Playwright Reyes (Theater/Arizona State Univ.) casts a grateful eye on the past and his mother’s many sacrifices in a strange land.
An immigrant from Chile in the turbulent 1970s, María brought her “love child” along with her, a boy whose father had at least given his son his last name—“and this fact, my mother convinced me once, pulls me up a notch or two in the hierarchy of bastardom.” María is a thoroughly complex woman, diligent, intelligent and hopeful for a life as a teacher of language and literature. Instead she ended up cleaning houses in Los Angeles, where, in one shining moment, she snuck a snapshot of herself holding the Oscar awarded to a client for producing the movie Annie Hall. For years she told stories of having worked for that famous film tycoon, though finally she confessed that it had really been a friend who was employed by the Hollywood rico.
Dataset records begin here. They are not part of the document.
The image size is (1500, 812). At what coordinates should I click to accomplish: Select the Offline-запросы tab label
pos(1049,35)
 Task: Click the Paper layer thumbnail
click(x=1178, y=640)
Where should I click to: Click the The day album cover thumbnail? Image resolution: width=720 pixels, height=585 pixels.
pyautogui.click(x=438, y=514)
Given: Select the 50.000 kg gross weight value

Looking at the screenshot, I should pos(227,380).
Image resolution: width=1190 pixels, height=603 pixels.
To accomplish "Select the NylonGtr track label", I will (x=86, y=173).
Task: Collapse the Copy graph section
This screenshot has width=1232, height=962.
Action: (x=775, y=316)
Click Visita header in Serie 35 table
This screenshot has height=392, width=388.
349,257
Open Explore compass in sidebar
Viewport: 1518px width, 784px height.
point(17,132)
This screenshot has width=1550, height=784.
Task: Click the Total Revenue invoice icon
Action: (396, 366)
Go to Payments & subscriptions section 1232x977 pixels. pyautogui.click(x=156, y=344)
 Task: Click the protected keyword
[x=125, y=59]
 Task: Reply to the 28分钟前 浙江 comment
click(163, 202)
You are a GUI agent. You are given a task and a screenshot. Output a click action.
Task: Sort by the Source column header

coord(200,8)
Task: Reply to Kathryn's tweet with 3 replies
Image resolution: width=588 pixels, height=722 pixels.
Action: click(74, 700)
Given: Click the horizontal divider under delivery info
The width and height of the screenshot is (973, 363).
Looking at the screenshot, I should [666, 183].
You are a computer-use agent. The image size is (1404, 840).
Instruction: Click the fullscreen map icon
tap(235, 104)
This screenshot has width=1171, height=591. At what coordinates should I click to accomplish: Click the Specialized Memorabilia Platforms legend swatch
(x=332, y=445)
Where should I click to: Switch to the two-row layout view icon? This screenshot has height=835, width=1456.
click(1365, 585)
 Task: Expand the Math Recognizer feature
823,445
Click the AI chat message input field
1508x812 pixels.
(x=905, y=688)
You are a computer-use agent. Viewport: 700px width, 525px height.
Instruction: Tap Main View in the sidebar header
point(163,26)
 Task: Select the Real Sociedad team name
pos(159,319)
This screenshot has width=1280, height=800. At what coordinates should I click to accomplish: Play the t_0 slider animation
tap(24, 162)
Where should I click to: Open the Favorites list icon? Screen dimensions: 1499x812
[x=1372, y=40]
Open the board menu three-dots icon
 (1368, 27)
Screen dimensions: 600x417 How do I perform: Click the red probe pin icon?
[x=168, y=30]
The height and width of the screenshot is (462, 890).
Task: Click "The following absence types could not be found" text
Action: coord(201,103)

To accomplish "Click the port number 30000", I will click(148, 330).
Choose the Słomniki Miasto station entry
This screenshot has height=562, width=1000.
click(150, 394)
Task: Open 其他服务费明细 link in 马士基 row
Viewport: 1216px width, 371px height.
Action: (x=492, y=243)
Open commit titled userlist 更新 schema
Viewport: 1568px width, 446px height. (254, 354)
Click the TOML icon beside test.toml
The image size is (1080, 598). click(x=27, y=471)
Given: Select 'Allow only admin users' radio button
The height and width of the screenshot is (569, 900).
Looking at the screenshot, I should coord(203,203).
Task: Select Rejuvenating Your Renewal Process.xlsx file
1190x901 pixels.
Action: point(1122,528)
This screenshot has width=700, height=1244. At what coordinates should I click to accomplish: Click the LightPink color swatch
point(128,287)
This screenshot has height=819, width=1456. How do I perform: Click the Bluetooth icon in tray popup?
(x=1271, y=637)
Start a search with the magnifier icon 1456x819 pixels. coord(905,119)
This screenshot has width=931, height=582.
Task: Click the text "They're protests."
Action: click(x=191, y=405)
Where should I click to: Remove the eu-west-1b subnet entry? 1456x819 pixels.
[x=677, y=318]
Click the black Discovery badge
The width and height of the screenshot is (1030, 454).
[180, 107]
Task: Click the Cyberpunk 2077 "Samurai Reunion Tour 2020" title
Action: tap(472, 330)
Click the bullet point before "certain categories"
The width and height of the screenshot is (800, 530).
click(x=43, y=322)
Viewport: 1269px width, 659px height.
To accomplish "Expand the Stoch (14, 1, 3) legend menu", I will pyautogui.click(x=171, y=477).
Meanwhile, Reyes was growing up conflicted because of his homosexuality, not to mention the embarassment he felt toward his mother during his teens. Reyes confesses much later, as María lay dying in hospice, that he felt “estranged from her final days,” but not, in the end, from her, who did nothing but sacrifice for him. Much of the book, too, has an estranged feel, a kind of narrative flatness extending over a story that has only a few critical moments. “You write as if you had an accent. You sound foreign on the page,” noted one playwriting classmate. Here, however, Reyes often sounds merely detached.
A fairly humorless recollection of a hardworking mother, but still an affecting homage to “the boundlessly life-affirming memory of her.”